-- WHAT TO WORK ON --
The required output is the lines from the one with "Click the Launch ArmA shortcut" through the end of the data, repeated verbatim, with no pictures included.

-- Stored records --
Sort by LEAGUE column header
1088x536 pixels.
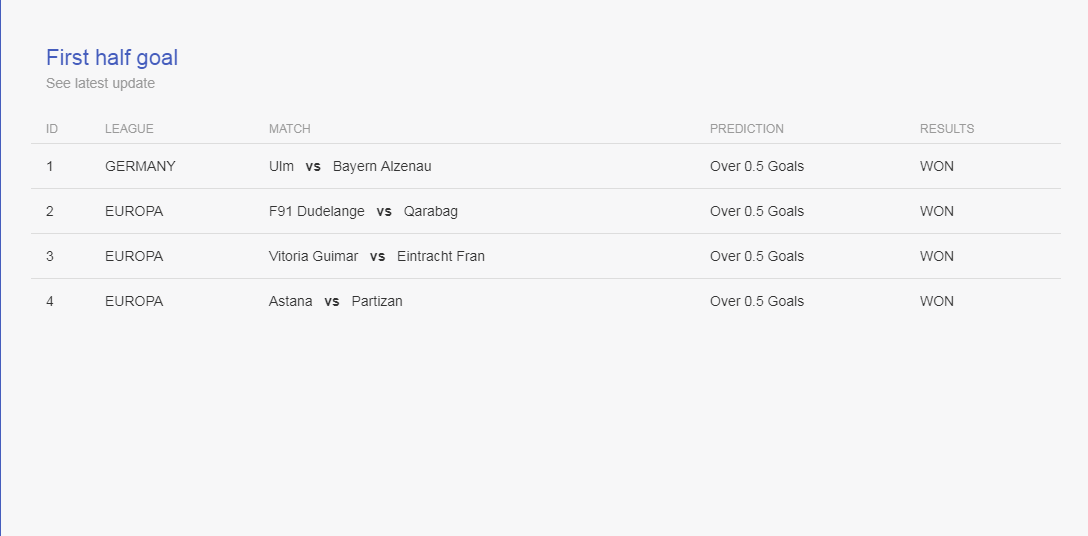click(129, 128)
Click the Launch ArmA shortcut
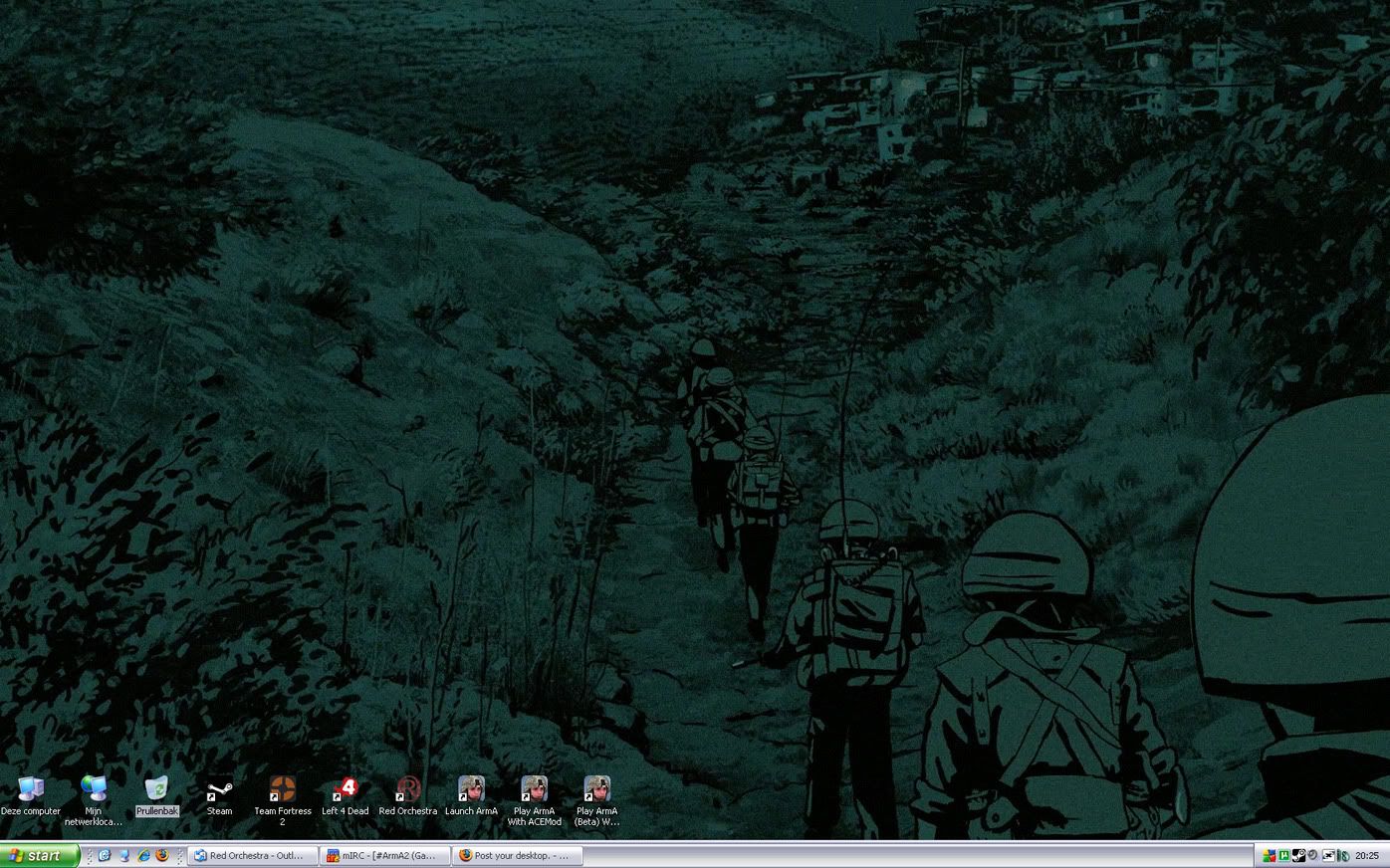 click(x=471, y=790)
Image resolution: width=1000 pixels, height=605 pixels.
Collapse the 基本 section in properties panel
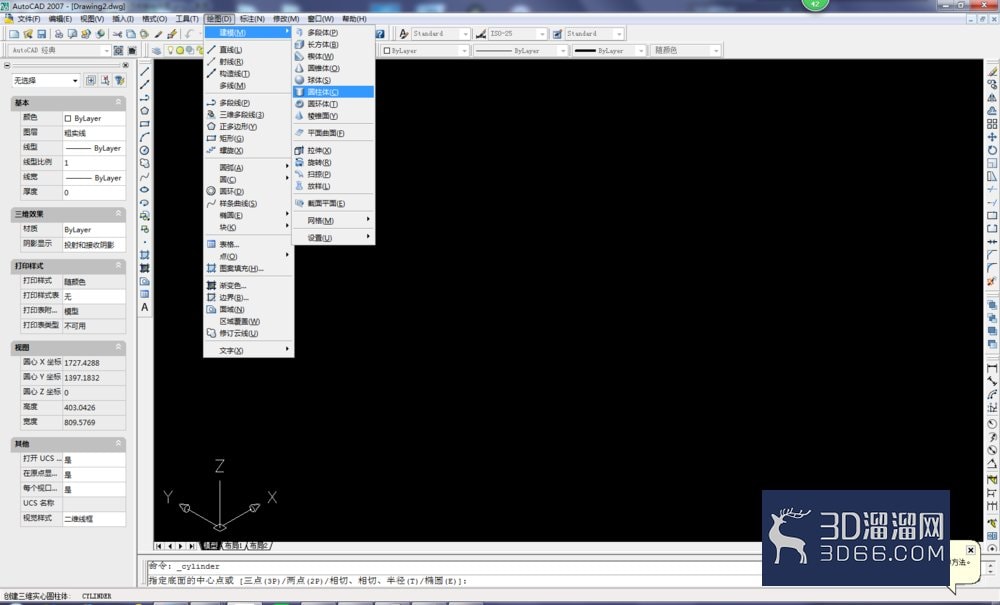click(x=118, y=102)

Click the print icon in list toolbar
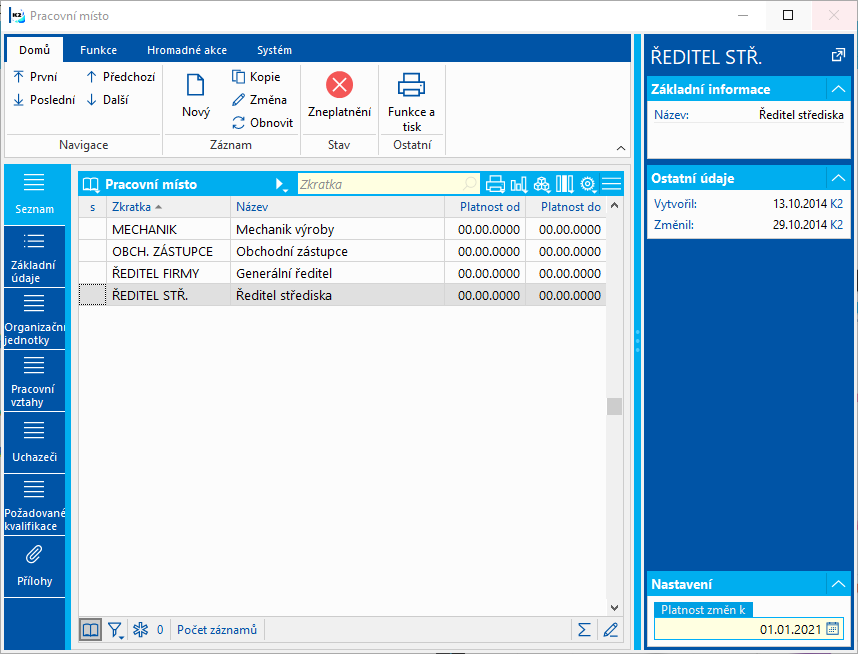tap(495, 184)
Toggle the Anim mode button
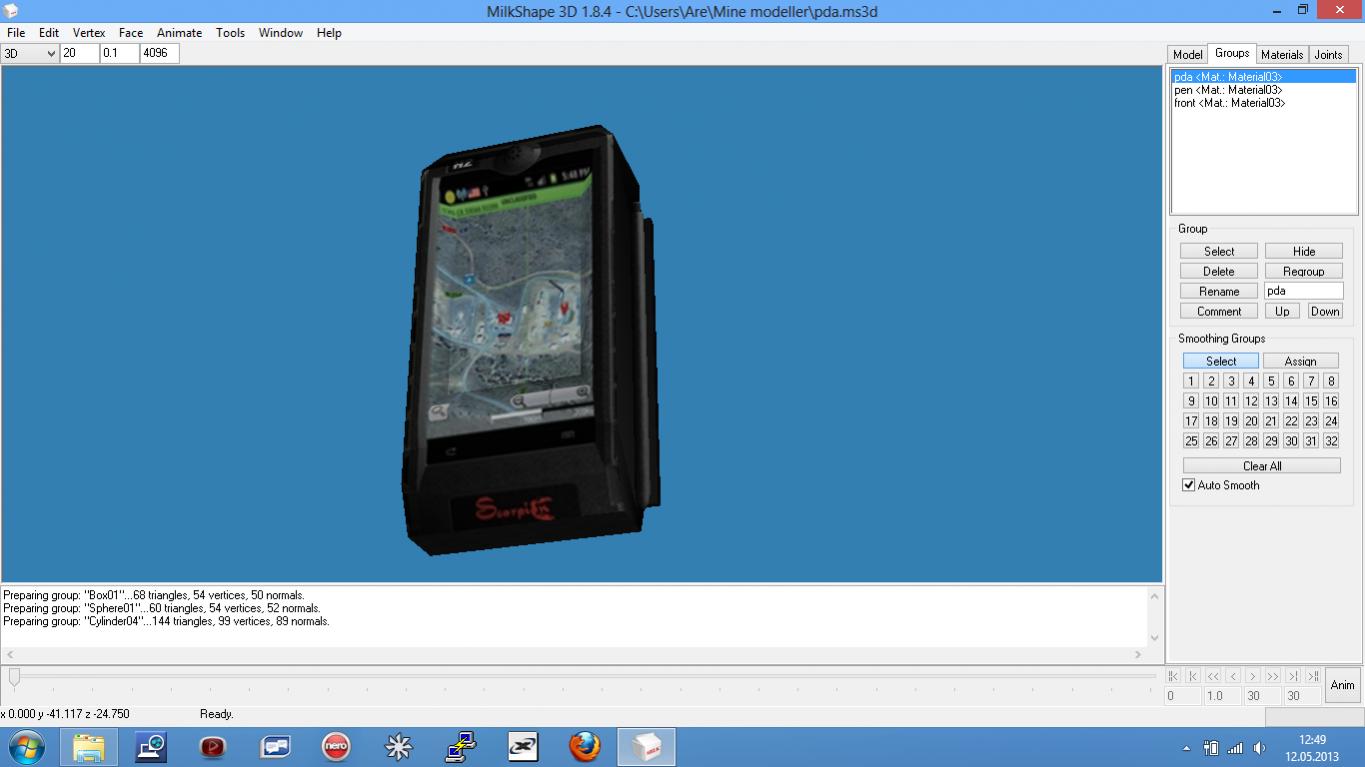This screenshot has width=1365, height=767. 1342,685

-- ANSWER TO THIS EXERCISE --
Click the Launch ArmA shortcut
 click(x=471, y=790)
Image resolution: width=1000 pixels, height=605 pixels.
Collapse the 基本 section in properties panel
click(x=118, y=102)

Click the print icon in list toolbar
tap(495, 184)
Toggle the Anim mode button
This screenshot has width=1365, height=767. 1342,685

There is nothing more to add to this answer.